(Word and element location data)
┌──

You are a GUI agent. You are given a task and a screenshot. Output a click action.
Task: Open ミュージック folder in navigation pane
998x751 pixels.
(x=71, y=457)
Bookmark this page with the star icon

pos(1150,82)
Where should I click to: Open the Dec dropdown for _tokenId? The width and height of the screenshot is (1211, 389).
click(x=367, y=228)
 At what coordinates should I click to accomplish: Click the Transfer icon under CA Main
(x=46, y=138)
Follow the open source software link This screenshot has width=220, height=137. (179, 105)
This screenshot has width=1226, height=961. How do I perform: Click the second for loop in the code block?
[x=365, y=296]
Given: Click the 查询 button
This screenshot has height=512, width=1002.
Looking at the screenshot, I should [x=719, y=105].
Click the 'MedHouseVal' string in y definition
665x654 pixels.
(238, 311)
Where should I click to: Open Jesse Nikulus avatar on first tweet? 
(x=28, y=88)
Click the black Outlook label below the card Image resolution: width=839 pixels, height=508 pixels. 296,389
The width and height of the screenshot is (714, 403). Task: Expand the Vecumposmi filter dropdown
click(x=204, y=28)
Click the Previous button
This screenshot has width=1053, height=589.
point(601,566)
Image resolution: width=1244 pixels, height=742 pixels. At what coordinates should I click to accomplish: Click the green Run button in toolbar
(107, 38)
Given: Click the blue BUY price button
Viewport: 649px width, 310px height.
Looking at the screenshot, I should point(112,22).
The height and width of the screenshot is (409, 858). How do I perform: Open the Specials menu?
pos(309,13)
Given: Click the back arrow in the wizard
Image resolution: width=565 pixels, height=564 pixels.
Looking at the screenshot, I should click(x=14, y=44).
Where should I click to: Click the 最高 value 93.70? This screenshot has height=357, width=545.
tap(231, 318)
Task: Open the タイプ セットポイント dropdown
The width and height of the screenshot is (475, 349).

└──

Work instructions => Recast all of the rows above as a JSON list of strings, with one string per line and the blank lines omitted.

Finished task =>
[
  "You are a GUI agent. You are given a task and a screenshot. Output a click action.",
  "Task: Open ミュージック folder in navigation pane",
  "998x751 pixels.",
  "(x=71, y=457)",
  "Bookmark this page with the star icon",
  "pos(1150,82)",
  "Where should I click to: Open the Dec dropdown for _tokenId? The width and height of the screenshot is (1211, 389).",
  "click(x=367, y=228)",
  " At what coordinates should I click to accomplish: Click the Transfer icon under CA Main",
  "(x=46, y=138)",
  "Follow the open source software link This screenshot has width=220, height=137. (179, 105)",
  "This screenshot has width=1226, height=961. How do I perform: Click the second for loop in the code block?",
  "[x=365, y=296]",
  "Given: Click the 查询 button",
  "This screenshot has height=512, width=1002.",
  "Looking at the screenshot, I should [x=719, y=105].",
  "Click the 'MedHouseVal' string in y definition",
  "665x654 pixels.",
  "(238, 311)",
  "Where should I click to: Open Jesse Nikulus avatar on first tweet? ",
  "(x=28, y=88)",
  "Click the black Outlook label below the card Image resolution: width=839 pixels, height=508 pixels. 296,389",
  "The width and height of the screenshot is (714, 403). Task: Expand the Vecumposmi filter dropdown",
  "click(x=204, y=28)",
  "Click the Previous button",
  "This screenshot has width=1053, height=589.",
  "point(601,566)",
  "Image resolution: width=1244 pixels, height=742 pixels. At what coordinates should I click to accomplish: Click the green Run button in toolbar",
  "(107, 38)",
  "Given: Click the blue BUY price button",
  "Viewport: 649px width, 310px height.",
  "Looking at the screenshot, I should point(112,22).",
  "The height and width of the screenshot is (409, 858). How do I perform: Open the Specials menu?",
  "pos(309,13)",
  "Given: Click the back arrow in the wizard",
  "Image resolution: width=565 pixels, height=564 pixels.",
  "Looking at the screenshot, I should click(x=14, y=44).",
  "Where should I click to: Click the 最高 value 93.70? This screenshot has height=357, width=545.",
  "tap(231, 318)",
  "Task: Open the タイプ セットポイント dropdown",
  "The width and height of the screenshot is (475, 349)."
]